Terminal versus bridging methylborole ligands and agostic hydrogen atoms in binuclear cobalt carbonyl derivatives

Abstract

Density functional theory predicts an (η5-C4H4BCH3)2Co2(CO)4 structure having terminal methylborole ligands and two bridging CO groups similar to the experimental structure of the product synthesized from Co2(CO)8 and suitable borole derivatives as well as analogous to experimentally known (η4-C4H4)2Co2(CO)2(μ-CO)2 and (η5-C5H5)2Fe2(CO)2(μ-CO)2. However, the unsaturated tricarbonyl (η5-C4H4BCH3)2Co2(CO)3 has a more complicated potential energy surface with low energy singlet and triplet structures having one, two, or three bridging CO groups.

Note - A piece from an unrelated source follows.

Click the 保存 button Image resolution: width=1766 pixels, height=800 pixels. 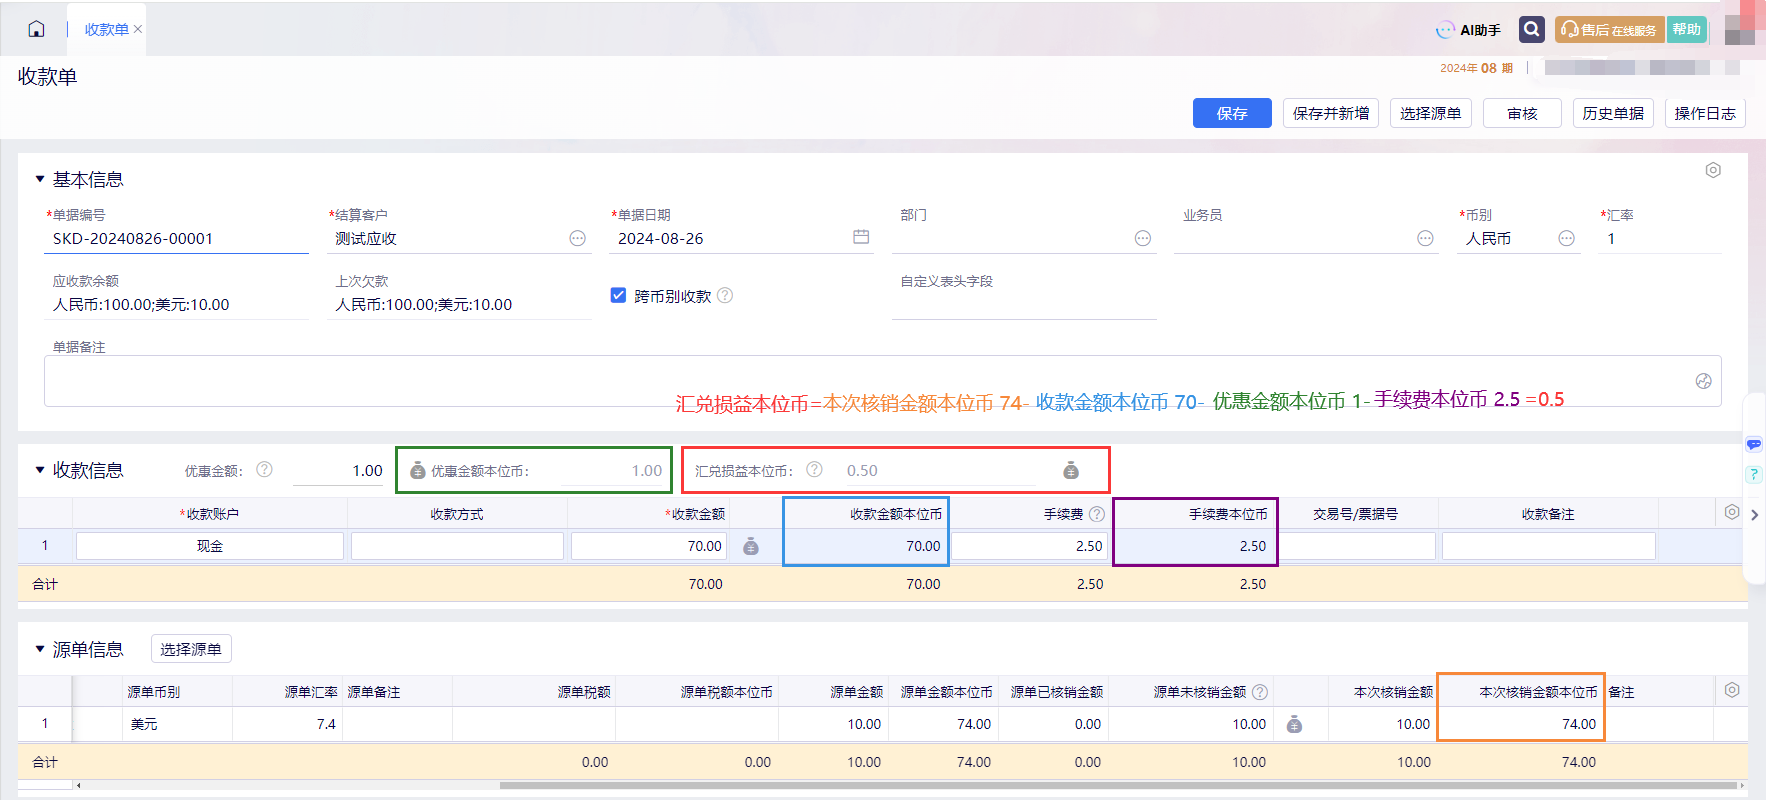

The lowest energy structure for the dicarbonyl (η5-C4H4BCH3)2Co2(CO)2 is a singlet with terminal methylborole ligands and bridging CO groups as well as a short Co≡Co distance of ∼2.2 Å suggesting a formal triple bond. However, another low energy (η5-C4H4BCH3)2Co2(CO)2 structure has a bridging methylborole ligand and two terminal CO groups. In the lowest energy (C4H4BCH3)2Co2(CO) structure the pendent methyl groups of the methylborole ligands participate in the ligand-metal bonding through agostic hydrogen atoms forming C–H–Co three-center bonds. A bridging methylborole ligand with such an agostic hydrogen atom is a six-electron donor to the Co2 system.